• [Your task]:
All entries that follow are to be written out verbatim.

• [Given records]:
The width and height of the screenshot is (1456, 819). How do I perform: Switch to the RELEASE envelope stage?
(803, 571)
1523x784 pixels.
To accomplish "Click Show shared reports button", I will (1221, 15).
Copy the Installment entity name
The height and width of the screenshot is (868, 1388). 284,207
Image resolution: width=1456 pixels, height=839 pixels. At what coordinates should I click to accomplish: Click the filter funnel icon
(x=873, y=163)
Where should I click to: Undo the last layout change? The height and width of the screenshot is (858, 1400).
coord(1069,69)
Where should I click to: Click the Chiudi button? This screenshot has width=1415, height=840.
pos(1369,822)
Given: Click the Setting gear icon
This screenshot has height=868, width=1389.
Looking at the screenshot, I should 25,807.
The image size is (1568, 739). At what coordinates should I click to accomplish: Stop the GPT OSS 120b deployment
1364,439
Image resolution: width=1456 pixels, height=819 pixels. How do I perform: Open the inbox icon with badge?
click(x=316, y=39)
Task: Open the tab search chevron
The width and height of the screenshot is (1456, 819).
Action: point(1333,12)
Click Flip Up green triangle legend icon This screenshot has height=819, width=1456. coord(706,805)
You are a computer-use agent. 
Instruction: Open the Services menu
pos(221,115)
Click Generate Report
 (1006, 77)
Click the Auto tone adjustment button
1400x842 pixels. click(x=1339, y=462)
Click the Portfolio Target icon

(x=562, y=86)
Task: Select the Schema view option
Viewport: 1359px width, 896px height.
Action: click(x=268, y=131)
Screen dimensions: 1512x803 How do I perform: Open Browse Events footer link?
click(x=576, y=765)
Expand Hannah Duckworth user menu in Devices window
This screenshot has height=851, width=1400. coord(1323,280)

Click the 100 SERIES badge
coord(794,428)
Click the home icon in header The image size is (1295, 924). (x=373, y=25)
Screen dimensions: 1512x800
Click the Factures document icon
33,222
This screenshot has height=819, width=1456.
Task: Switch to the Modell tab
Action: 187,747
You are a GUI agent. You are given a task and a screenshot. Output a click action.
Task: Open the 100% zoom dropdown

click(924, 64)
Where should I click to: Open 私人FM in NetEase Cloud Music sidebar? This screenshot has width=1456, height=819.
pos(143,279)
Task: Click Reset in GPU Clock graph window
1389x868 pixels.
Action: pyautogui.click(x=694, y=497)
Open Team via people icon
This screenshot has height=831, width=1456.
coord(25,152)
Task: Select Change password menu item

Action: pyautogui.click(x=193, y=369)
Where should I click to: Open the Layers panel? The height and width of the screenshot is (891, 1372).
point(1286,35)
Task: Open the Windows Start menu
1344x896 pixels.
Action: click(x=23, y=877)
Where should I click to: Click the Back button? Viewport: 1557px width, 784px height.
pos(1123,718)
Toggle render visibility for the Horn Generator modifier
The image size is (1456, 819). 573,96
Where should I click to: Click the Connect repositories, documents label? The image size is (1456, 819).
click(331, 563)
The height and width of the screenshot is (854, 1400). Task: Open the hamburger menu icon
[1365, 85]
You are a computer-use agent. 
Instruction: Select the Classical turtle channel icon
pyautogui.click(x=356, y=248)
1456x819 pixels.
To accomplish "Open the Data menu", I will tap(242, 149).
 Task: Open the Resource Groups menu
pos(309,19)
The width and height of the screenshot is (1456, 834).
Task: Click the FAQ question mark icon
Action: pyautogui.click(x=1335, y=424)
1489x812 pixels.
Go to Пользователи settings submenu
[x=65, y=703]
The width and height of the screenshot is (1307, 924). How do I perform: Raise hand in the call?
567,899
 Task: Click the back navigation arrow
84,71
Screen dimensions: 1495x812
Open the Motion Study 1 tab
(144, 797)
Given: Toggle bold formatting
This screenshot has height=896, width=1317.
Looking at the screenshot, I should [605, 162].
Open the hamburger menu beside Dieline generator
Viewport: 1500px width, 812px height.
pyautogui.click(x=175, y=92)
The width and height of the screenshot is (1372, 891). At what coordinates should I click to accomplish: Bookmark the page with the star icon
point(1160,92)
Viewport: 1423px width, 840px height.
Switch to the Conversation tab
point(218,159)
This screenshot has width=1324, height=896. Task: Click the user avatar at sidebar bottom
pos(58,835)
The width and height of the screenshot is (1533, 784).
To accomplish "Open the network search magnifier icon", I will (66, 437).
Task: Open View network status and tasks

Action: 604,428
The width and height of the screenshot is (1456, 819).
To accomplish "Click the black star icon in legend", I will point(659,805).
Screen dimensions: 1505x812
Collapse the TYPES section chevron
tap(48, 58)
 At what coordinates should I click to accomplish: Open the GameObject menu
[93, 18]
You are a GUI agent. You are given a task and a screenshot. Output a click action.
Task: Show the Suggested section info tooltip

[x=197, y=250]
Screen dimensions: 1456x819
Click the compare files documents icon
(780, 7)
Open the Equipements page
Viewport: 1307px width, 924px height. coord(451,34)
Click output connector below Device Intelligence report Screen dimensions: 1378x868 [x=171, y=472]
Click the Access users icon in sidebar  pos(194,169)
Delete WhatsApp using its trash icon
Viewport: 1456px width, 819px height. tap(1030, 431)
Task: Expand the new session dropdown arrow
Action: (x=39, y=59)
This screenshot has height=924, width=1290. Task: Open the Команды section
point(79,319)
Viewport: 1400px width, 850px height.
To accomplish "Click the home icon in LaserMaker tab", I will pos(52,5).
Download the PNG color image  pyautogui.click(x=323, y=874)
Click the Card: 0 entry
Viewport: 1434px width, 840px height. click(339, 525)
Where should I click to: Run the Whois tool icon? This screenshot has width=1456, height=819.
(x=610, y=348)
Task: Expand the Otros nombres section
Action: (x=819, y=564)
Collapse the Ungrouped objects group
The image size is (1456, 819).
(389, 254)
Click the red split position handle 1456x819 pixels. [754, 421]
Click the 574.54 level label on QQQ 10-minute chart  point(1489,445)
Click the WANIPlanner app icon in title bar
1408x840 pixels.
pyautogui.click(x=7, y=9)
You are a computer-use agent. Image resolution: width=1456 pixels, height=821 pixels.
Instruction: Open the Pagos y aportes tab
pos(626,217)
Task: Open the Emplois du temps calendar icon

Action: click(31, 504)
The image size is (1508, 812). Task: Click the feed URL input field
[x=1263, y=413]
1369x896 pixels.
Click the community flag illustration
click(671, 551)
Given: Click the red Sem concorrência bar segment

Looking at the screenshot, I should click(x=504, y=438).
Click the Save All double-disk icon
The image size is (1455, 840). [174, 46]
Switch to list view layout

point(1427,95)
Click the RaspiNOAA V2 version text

• [Answer]:
The width and height of the screenshot is (1456, 819). How do I perform: Switch to the RELEASE envelope stage?
(803, 571)
1523x784 pixels.
To accomplish "Click Show shared reports button", I will (1221, 15).
Copy the Installment entity name
The height and width of the screenshot is (868, 1388). 284,207
Image resolution: width=1456 pixels, height=839 pixels. At what coordinates should I click to accomplish: Click the filter funnel icon
(x=873, y=163)
Where should I click to: Undo the last layout change? The height and width of the screenshot is (858, 1400).
coord(1069,69)
Where should I click to: Click the Chiudi button? This screenshot has width=1415, height=840.
pos(1369,822)
Given: Click the Setting gear icon
This screenshot has height=868, width=1389.
Looking at the screenshot, I should 25,807.
The image size is (1568, 739). At what coordinates should I click to accomplish: Stop the GPT OSS 120b deployment
1364,439
Image resolution: width=1456 pixels, height=819 pixels. How do I perform: Open the inbox icon with badge?
click(x=316, y=39)
Task: Open the tab search chevron
The width and height of the screenshot is (1456, 819).
Action: point(1333,12)
Click Flip Up green triangle legend icon This screenshot has height=819, width=1456. coord(706,805)
You are a computer-use agent. 
Instruction: Open the Services menu
pos(221,115)
Click Generate Report
 (1006, 77)
Click the Auto tone adjustment button
1400x842 pixels. click(x=1339, y=462)
Click the Portfolio Target icon

(x=562, y=86)
Task: Select the Schema view option
Viewport: 1359px width, 896px height.
Action: click(x=268, y=131)
Screen dimensions: 1512x803 How do I perform: Open Browse Events footer link?
click(x=576, y=765)
Expand Hannah Duckworth user menu in Devices window
This screenshot has height=851, width=1400. coord(1323,280)

Click the 100 SERIES badge
coord(794,428)
Click the home icon in header The image size is (1295, 924). (x=373, y=25)
Screen dimensions: 1512x800
Click the Factures document icon
33,222
This screenshot has height=819, width=1456.
Task: Switch to the Modell tab
Action: 187,747
You are a GUI agent. You are given a task and a screenshot. Output a click action.
Task: Open the 100% zoom dropdown

click(924, 64)
Where should I click to: Open 私人FM in NetEase Cloud Music sidebar? This screenshot has width=1456, height=819.
pos(143,279)
Task: Click Reset in GPU Clock graph window
1389x868 pixels.
Action: pyautogui.click(x=694, y=497)
Open Team via people icon
This screenshot has height=831, width=1456.
coord(25,152)
Task: Select Change password menu item

Action: pyautogui.click(x=193, y=369)
Where should I click to: Open the Layers panel? The height and width of the screenshot is (891, 1372).
point(1286,35)
Task: Open the Windows Start menu
1344x896 pixels.
Action: click(x=23, y=877)
Where should I click to: Click the Back button? Viewport: 1557px width, 784px height.
pos(1123,718)
Toggle render visibility for the Horn Generator modifier
The image size is (1456, 819). 573,96
Where should I click to: Click the Connect repositories, documents label? The image size is (1456, 819).
click(331, 563)
The height and width of the screenshot is (854, 1400). Task: Open the hamburger menu icon
[1365, 85]
You are a computer-use agent. 
Instruction: Select the Classical turtle channel icon
pyautogui.click(x=356, y=248)
1456x819 pixels.
To accomplish "Open the Data menu", I will tap(242, 149).
 Task: Open the Resource Groups menu
pos(309,19)
The width and height of the screenshot is (1456, 834).
Task: Click the FAQ question mark icon
Action: pyautogui.click(x=1335, y=424)
1489x812 pixels.
Go to Пользователи settings submenu
[x=65, y=703]
The width and height of the screenshot is (1307, 924). How do I perform: Raise hand in the call?
567,899
 Task: Click the back navigation arrow
84,71
Screen dimensions: 1495x812
Open the Motion Study 1 tab
(144, 797)
Given: Toggle bold formatting
This screenshot has height=896, width=1317.
Looking at the screenshot, I should [605, 162].
Open the hamburger menu beside Dieline generator
Viewport: 1500px width, 812px height.
pyautogui.click(x=175, y=92)
The width and height of the screenshot is (1372, 891). At what coordinates should I click to accomplish: Bookmark the page with the star icon
point(1160,92)
Viewport: 1423px width, 840px height.
Switch to the Conversation tab
point(218,159)
This screenshot has width=1324, height=896. Task: Click the user avatar at sidebar bottom
pos(58,835)
The width and height of the screenshot is (1533, 784).
To accomplish "Open the network search magnifier icon", I will (66, 437).
Task: Open View network status and tasks

Action: 604,428
The width and height of the screenshot is (1456, 819).
To accomplish "Click the black star icon in legend", I will point(659,805).
Screen dimensions: 1505x812
Collapse the TYPES section chevron
tap(48, 58)
 At what coordinates should I click to accomplish: Open the GameObject menu
[93, 18]
You are a GUI agent. You are given a task and a screenshot. Output a click action.
Task: Show the Suggested section info tooltip

[x=197, y=250]
Screen dimensions: 1456x819
Click the compare files documents icon
(780, 7)
Open the Equipements page
Viewport: 1307px width, 924px height. coord(451,34)
Click output connector below Device Intelligence report Screen dimensions: 1378x868 [x=171, y=472]
Click the Access users icon in sidebar  pos(194,169)
Delete WhatsApp using its trash icon
Viewport: 1456px width, 819px height. tap(1030, 431)
Task: Expand the new session dropdown arrow
Action: (x=39, y=59)
This screenshot has height=924, width=1290. Task: Open the Команды section
point(79,319)
Viewport: 1400px width, 850px height.
To accomplish "Click the home icon in LaserMaker tab", I will pos(52,5).
Download the PNG color image  pyautogui.click(x=323, y=874)
Click the Card: 0 entry
Viewport: 1434px width, 840px height. click(339, 525)
Where should I click to: Run the Whois tool icon? This screenshot has width=1456, height=819.
(x=610, y=348)
Task: Expand the Otros nombres section
Action: (x=819, y=564)
Collapse the Ungrouped objects group
The image size is (1456, 819).
(389, 254)
Click the red split position handle 1456x819 pixels. [754, 421]
Click the 574.54 level label on QQQ 10-minute chart  point(1489,445)
Click the WANIPlanner app icon in title bar
1408x840 pixels.
pyautogui.click(x=7, y=9)
You are a computer-use agent. Image resolution: width=1456 pixels, height=821 pixels.
Instruction: Open the Pagos y aportes tab
pos(626,217)
Task: Open the Emplois du temps calendar icon

Action: click(31, 504)
The image size is (1508, 812). Task: Click the feed URL input field
[x=1263, y=413]
1369x896 pixels.
Click the community flag illustration
click(671, 551)
Given: Click the red Sem concorrência bar segment

Looking at the screenshot, I should click(x=504, y=438).
Click the Save All double-disk icon
The image size is (1455, 840). [174, 46]
Switch to list view layout

point(1427,95)
Click the RaspiNOAA V2 version text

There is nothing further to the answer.